В первый вечер Астрид, не закончив дойку первой коровы, отодвинула табурет и с жадностью напилась парного молока прямо из деревянного ведерка. Все последующие недели она сбивала масло, потом ела его и не могла наесться: масло с лепешками, лепешки, накрошенные в молоко, потом еще лепешки с маслом и молоко с лепешками. Раз в неделю приходил Эморт с Олине помочь ей варить сыр, и все вместе они им объедались.
Черныш опять притащил мышь. Ухватив за хвост, швырнул ее за изгородь. Тут-то Астрид и увидела, что с гор спускается мужчина с ружьем и кладью дичи. Это был Адольф с хутора Халлфарелиа. Завидев Астрид, он повернул к калитке; девушка открыла ему, и он присел, опустив кладь до земли, скинул лямки. Рога были отпилены, поэтому Астрид спросила:
– Это важенка?
– Нет, их еще рано стрелять. Могут отелиться. Это молодой самец.
– А, вот оно как.
– Самцов вообще-то тоже рановато стрелять, – сказал Адольф, – но что поделаешь.
– Да уж, что поделаешь.
– Дa, так ведь и со всем остальным.
Забитого оленя Адольф нес в деревянной раме, которую сам же и сделал; он рассказал, что две ночи провел в горах, прежде чем вышел на след дичи. Астрид попробовала поднять его ружье – тяжелое, заметила она, а он рассказал, что это у него старая однозарядная винтовка «Каммерладер» Конбергской оружейной фабрики. Астрид так щедро угостила его молоком и лепешками с маслом, что он не сумел осилить всего.

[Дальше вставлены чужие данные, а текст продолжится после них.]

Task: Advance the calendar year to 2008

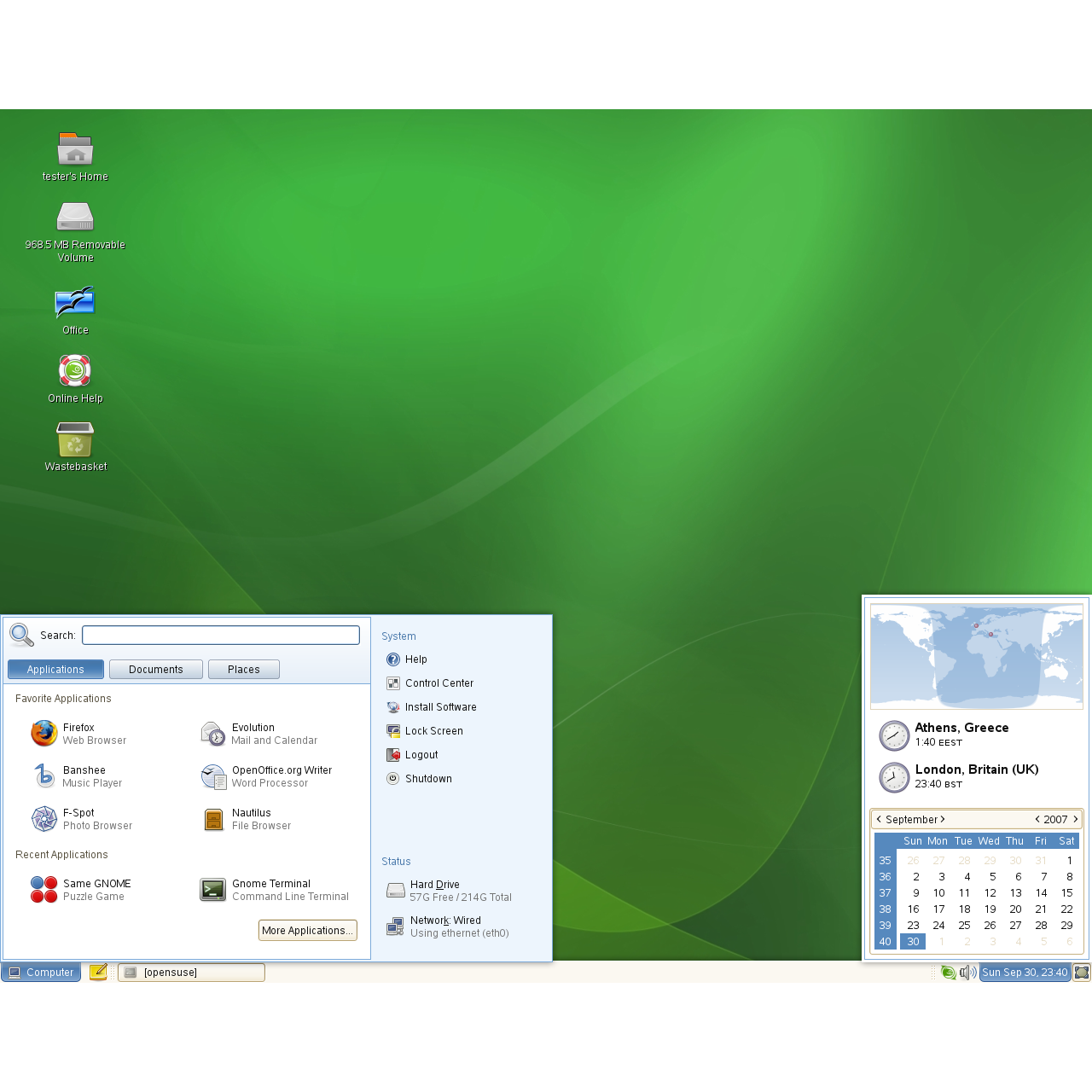Action: [x=1076, y=819]
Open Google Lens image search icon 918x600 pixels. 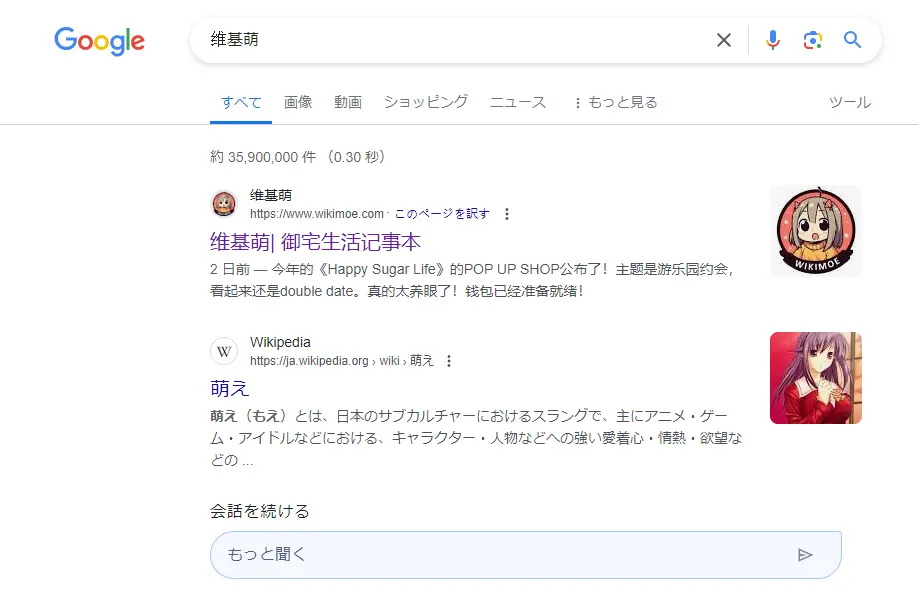pos(812,40)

– Спасибо, Астрид, – сказал он, отирая губы рукавом. – Больше не могу, и мне как раз хватит до дома.
Они сошлись во мнении, что по пути ему наверняка будет попадаться народ, кто-то, может, и с лошадью: подвезут. Адольф собрался уходить и накинул лямки на плечи.
– Н-да, вот ее и нет больше, – сказал он. – Старой-то церкви.

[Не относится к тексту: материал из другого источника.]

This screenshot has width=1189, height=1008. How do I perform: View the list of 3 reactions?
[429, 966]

– Нет, – вздохнула Астрид.
– Странно как-то без нее.
Она молча кивнула.
– Вижу, тебе не понравилось, что ее разобрали.
– С души воротит, как подумаешь, что надо будет возвращаться в село.
– А слышала, как колокол грохнулся?
– Эморт заходил, рассказал.
– Странное дело.
– Точно, странное дело.
Она спросила, успел ли он вставить новую дверь в стену овчарни.

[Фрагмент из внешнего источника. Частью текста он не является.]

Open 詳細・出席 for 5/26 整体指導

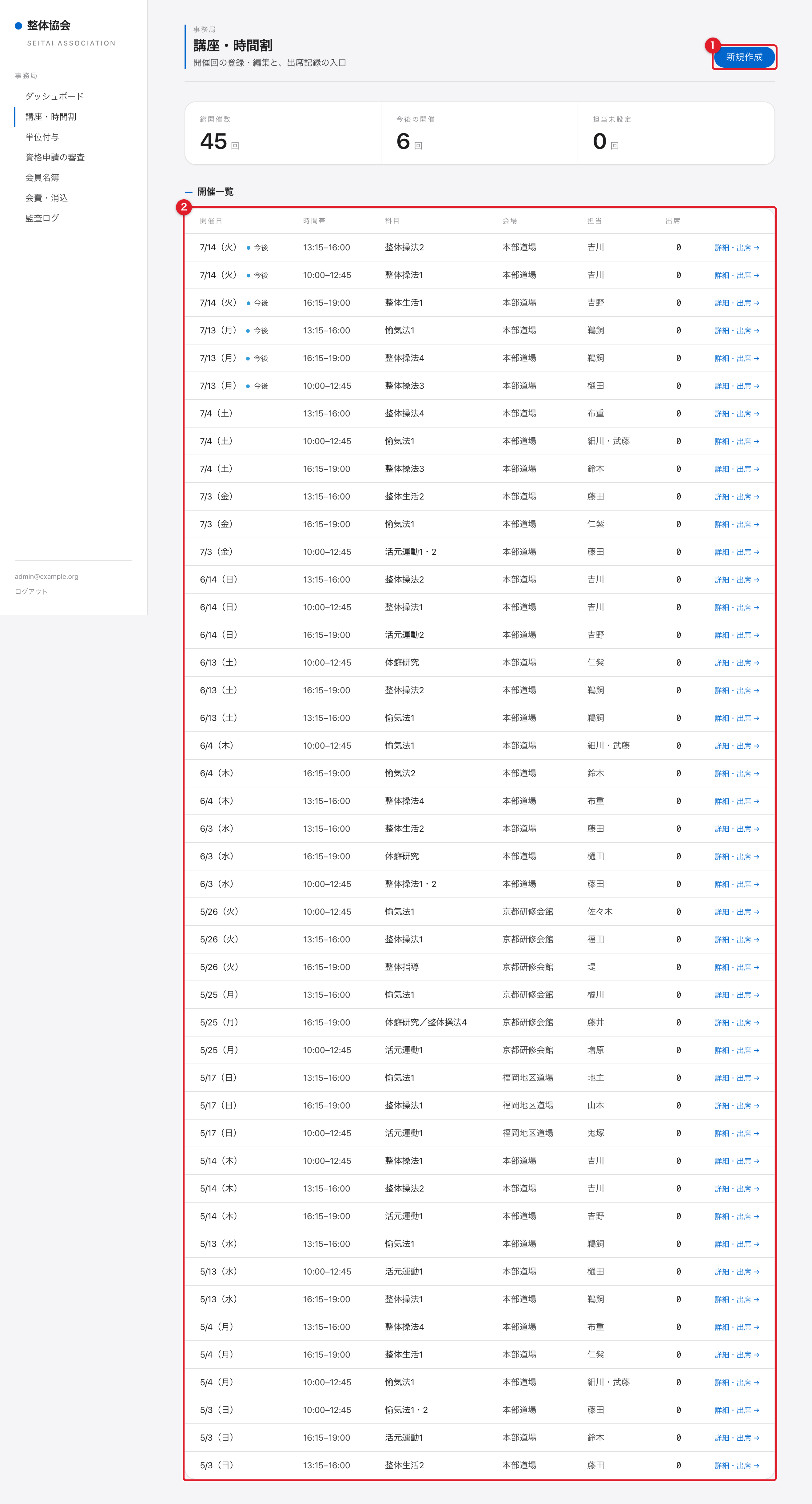[x=737, y=967]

– Успел, – сказал Адольф. – А у тебя все вышло, как ты хотела?
На это она ответила «да», но так, что расспрашивать дальше он не стал. В дорогу она дала ему большой кусок сыра. Этому арендатору была предоставлена большая свобода: невелика цена ради того, чтобы он снабжал их мясом вольных животных вроде северного оленя. Астрид чувствовала: им надо бы еще что-то сказать друг другу, чтобы он пообещал ей что-то. Однако она никак не могла сформулировать, что именно, будто мысль вылетела у нее из головы тотчас, как она осознала: эта мысль такая важная, что надо бы ее записать. Адольф, привычный к тяготам жизни в горах, забрал ружье, порох и оленину и приготовился уходить. Но прежде он снял тушу с рамы и отхватил от нее отличный кусок шейного зареза для Астрид. Она пожарила мясо на сбитом ею же свежем масле, из косточки сварила суп – свежее мясо она ела впервые после Рождества.
На следующее утро упрашивать коров выйти из стойла не пришлось. Они бросились было уплетать травку перед коровником, вовсю работая языком, но она погнала их к болотам, покрикивая и замахиваясь хворостиной. Они шли и вдыхали сменяющиеся запахи – от прохладного благоухания смолы в тени елей вокруг пастбища до горьковатого аромата проклюнувшихся в березовой рощице листочков. Скотина вольготно чувствовала себя на ровной поверхности земли и лениво слизывала росу.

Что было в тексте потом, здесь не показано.